In principle you – as a programmer – should be able to catch an AppleScript command coming to your application, analyse the request yourself and provide a more efficient algorithm than the dumb cycling through all objects provided by Cocoa. But code examples for that seem to be very rare or non-existant (Be sure to send in everything you know about!). And judging from the usually abysmal performance of Apple’s own applications in AppleScript, I doubt that even Apple make significant use of that technique.
Finally let me mention another embarrassing oddity of the new AppleScript features. Unicode code points are numbered starting from 0 while AppleScript’s natural way of numbering things starts at 1. And thus the little snowman ☃ (U+9731) can be accessed as ‘code point id 9731’ or ‘code point 9732’. In other words: Make sure that you don’t forget to write the ‘id’ in there. This is the kind of bad feature you’d want to avoid, but there seemed to be no good way to do that.
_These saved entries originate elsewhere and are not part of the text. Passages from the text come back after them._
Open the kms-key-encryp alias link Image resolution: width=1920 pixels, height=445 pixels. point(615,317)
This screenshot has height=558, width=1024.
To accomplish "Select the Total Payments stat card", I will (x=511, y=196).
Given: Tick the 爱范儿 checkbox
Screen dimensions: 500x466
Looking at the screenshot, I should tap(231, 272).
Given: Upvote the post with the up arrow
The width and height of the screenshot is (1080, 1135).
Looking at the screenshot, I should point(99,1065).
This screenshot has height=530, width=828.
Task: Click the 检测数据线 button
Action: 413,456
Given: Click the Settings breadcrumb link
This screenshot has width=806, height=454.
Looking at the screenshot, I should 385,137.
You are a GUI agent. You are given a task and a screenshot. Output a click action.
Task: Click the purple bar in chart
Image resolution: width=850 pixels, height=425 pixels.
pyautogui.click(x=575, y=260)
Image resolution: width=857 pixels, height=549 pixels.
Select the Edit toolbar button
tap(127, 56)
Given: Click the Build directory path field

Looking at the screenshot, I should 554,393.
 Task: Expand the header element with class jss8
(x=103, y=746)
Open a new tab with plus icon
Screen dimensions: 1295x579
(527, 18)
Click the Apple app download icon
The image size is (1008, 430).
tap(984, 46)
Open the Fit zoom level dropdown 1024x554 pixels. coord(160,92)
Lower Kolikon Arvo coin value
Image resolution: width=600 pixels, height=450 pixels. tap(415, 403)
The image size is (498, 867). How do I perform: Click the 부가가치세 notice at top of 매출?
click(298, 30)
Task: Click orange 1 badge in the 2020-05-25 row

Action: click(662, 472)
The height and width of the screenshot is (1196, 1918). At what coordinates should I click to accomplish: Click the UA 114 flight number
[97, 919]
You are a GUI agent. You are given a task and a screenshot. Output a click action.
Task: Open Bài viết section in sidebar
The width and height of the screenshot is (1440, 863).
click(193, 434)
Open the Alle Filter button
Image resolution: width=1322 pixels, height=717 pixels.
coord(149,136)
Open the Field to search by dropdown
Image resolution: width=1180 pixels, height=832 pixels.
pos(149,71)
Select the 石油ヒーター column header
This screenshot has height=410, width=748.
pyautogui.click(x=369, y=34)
Unfortunately AppleScript and Unicode aren’t the best partners. AppleScript has a number of different string / text classes which behave differently. Even worse, some of its UTF-16 related features suffer from what I’d euphemistically call ‘Endian-indifference’. So a bit of care will have to be taken when trying to do real Unicode work in AppleScript and wanting to run that on both PowerPC and Intel Macs. And when wanting to use UnicodeChecker for that, be sure to have a look at the help book first which contains a number of potentially helpful remarks and an example script.
Otherwise just download the current version, lean back and enjoy a crappy sample script that has to be stopped by hitting Escape in Script Editor.